Monday at noon:  Check out on lunch break and tell co-workers I may be back if it doesn't work.  Walk to car park and give the car A LOOK.  Car glares back.  Get in, give car words of encouragement, but pretend to be talking on the phone...just in case crazy college girl is back and watching me.  Try key in ignition.  Ignition basically says "SCREW YOU!  You're not my real mom." and does nothing I ask it to.  Try all previous tricks for 10 minutes before giving up and head back to call my mom for a ride.  Hang head in shame and relive embarrassment of 13 year old self being driven around by my mommy.  Admit to co-workers that me and my car are having a disagreement, but it's only temporary and we both still love them very much.  Have mother drive me home to let MWD out to write her name in the snow and then take me back to work.  Mother consoles me by giving me a box of Special K cracker chips and saying "Here, eat these.", in her language it means "I'm so sorry my darling, but I love you and am here for you".  Eat half the box, resolve to stop eating crackers to fill the emotional void in my soul.

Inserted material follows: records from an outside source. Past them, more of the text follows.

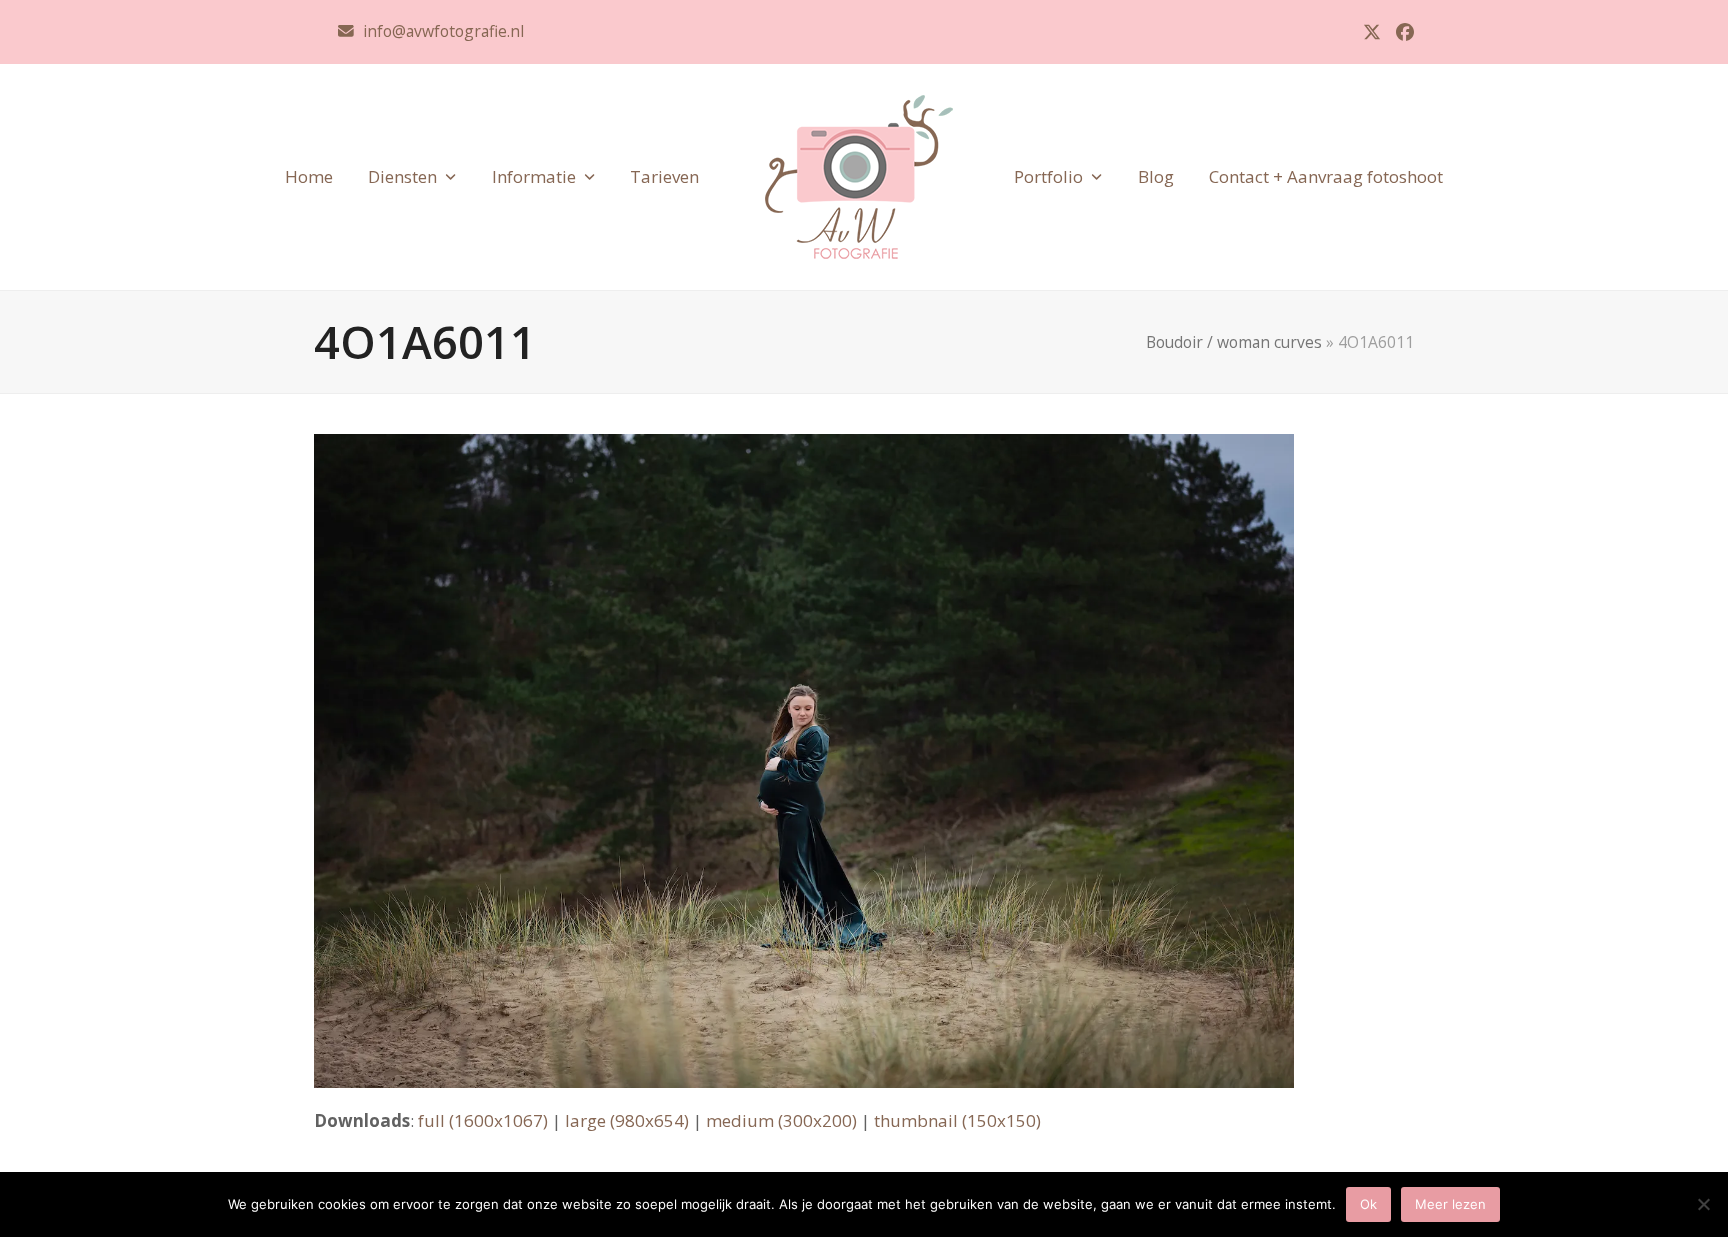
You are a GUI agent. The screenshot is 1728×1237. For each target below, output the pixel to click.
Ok (1368, 1204)
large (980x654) (627, 1120)
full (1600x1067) (483, 1120)
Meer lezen (1450, 1204)
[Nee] (1703, 1204)
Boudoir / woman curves (1234, 342)
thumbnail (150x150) (957, 1120)
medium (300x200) (781, 1120)
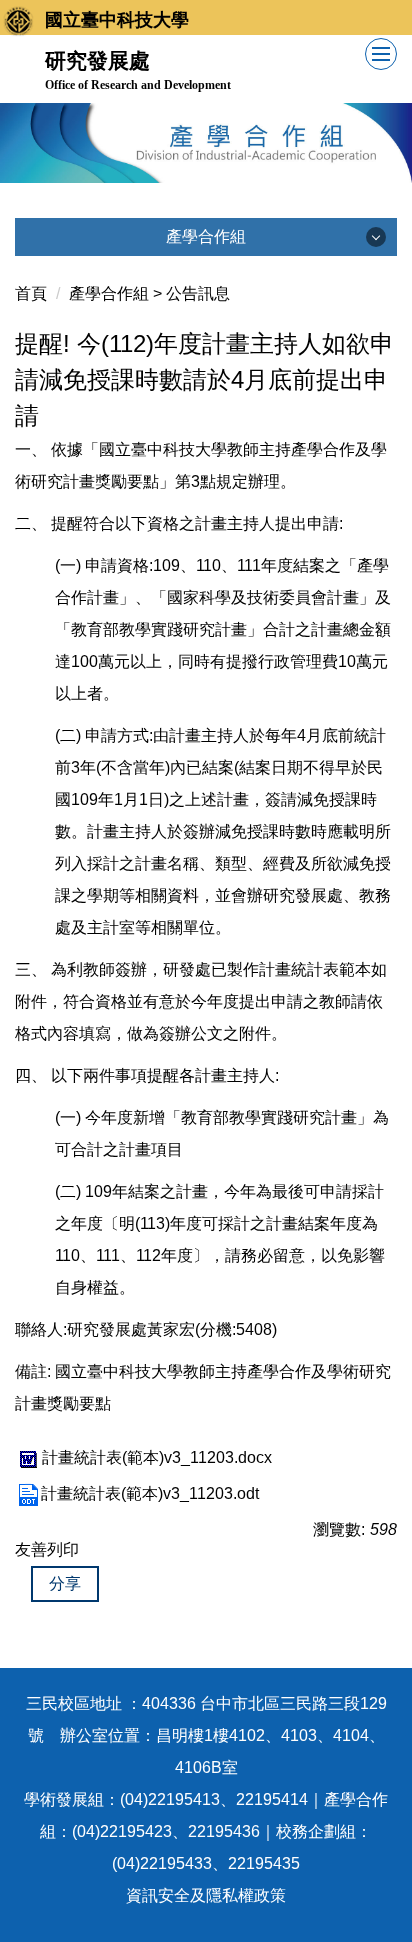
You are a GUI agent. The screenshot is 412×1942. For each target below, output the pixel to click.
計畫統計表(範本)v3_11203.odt (150, 1493)
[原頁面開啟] (206, 143)
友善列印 (47, 1549)
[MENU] (381, 54)
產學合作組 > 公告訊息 (149, 293)
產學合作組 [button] (206, 236)
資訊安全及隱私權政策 (206, 1895)
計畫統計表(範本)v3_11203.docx (157, 1457)
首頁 (31, 293)
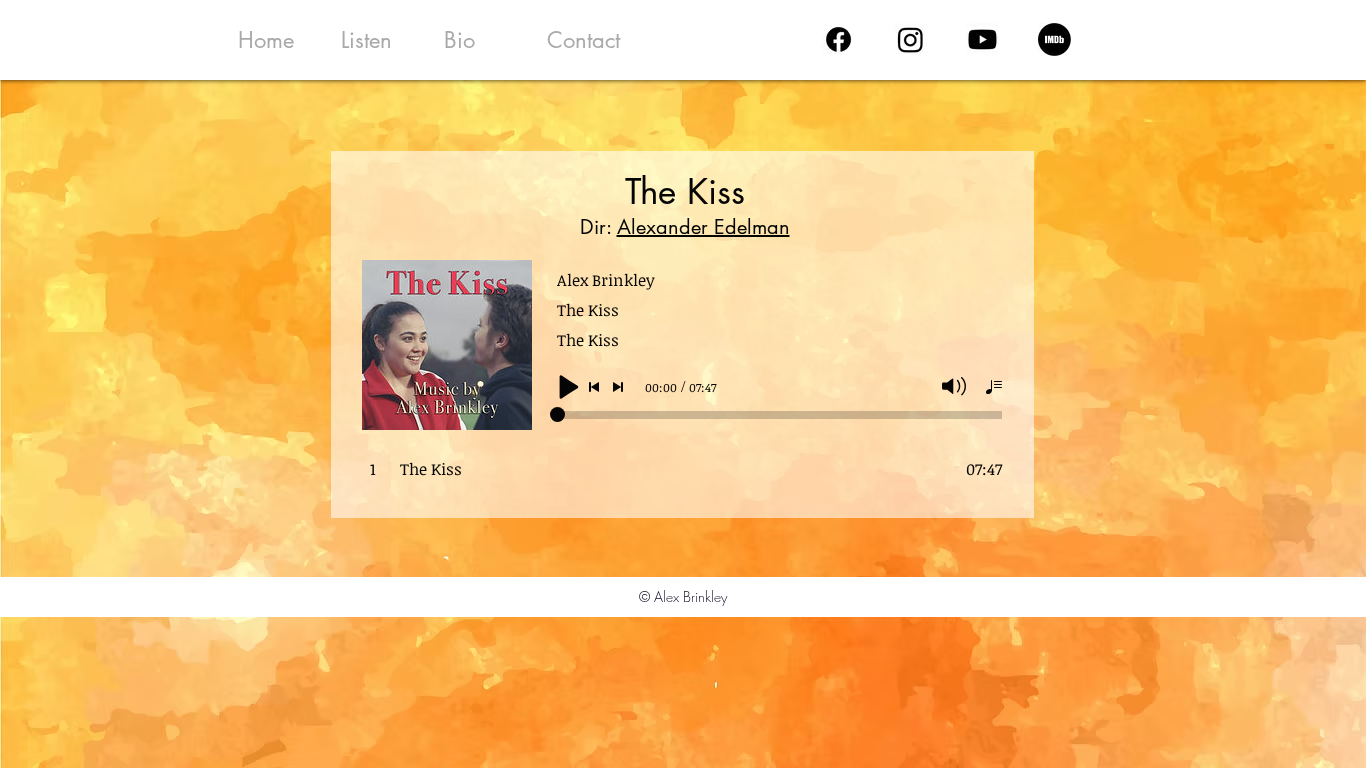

Monday after work:  Tell coworkers that if they see a blue cloud rising from the parking lot that it is just me yelling obscenities at the car, not to worry.  Stop to take photos of shoes hanging from a phone wire, you're welcome.  Get in car.  Try ignition, ignition is still pouting.  Wiggle key in all directions.  Compliment car on it's sense of humor.  Wiggle steering wheel.  Try WD-40 again.  Sing to car.  Try random keys from my keyring in igniton.  Wiggle the transmission shifter.  Tell car it better behave or it's grounded.  Crank steering wheel so hard it locks up.  Cuss out car.  Bang on steering column.  Push all the buttons in the car in desperation.  Repeat all actions for 30 minutes, occasionally asking other people to try it so I know I'm not crazy, none of them can move it either.  Give up and go back to work because I have to pee.  Ask co-worker A. to give me a ride home.  A. looks up solutions to my car problem on interwebs and gives suggestions.  Try suggestions, they don't work.  A. comes out to car and tries it.  Car likes A. and allows ignition to turn, car gives me a smug look.  Drive vehicle immediately to Saint R.'s house (my long suffering mechanic).  Leave car running for fear of turning it off and it not starting again.  Saint R. pulls car into his workshop and I walk to Deathy McDaredevil's house and get fed delicious pity dinner and given a pity ride home by Deathy.

Monday night:  Take a bath, wear frump clothes and slippers, eat chocolate cake, go to bed at 9:30pm.

Tuesday: Bum rides from mom all day, feel like little kid again, but not in a good way.  Borrow mom's car.  Get phone call that tells me Saint R. can't find anything wrong with car.  Ignition worked fine for Saint R.'s, Saint R.'s wife (the queen of the samoyeds, or QOTS for short), and Deathy McDaredevil who was called over to try it.  Ask mom to take me on the drive of shame to pick up jerk car.  Car starts the first time for me in Saint R.'s shop with him watching.  Back jerk car up to the gate and turn it off while waiting for Saint R.'s to get everything out of the way so I can leave.  Go to start car again and the key turns but car won't start, in car language this means "SCREW YOU, you're not my real mom, and I'm going to live at Saint R.'s house, he understands me more than you do.".  Bang head on steering wheel.  Laugh because it is less messy than throwing a tantrum.  Admit new and different problem to long suffering mechanic, mom, and various family members who were watching.  Watch them laugh.  Beg yet another ride from mom.

Now: Consider calling in sick, or dead, to work tomorrow so I can stay home and wallow properly. 

Cars hate me...cars hate me more than I hate the following things put together: spiders, clowns, exercise, non-history shows on the history channel, and chihuahuas wearing clothes.  It is now time for more cake...and chips.  I may run out of cake and chips before this situation gets resolved.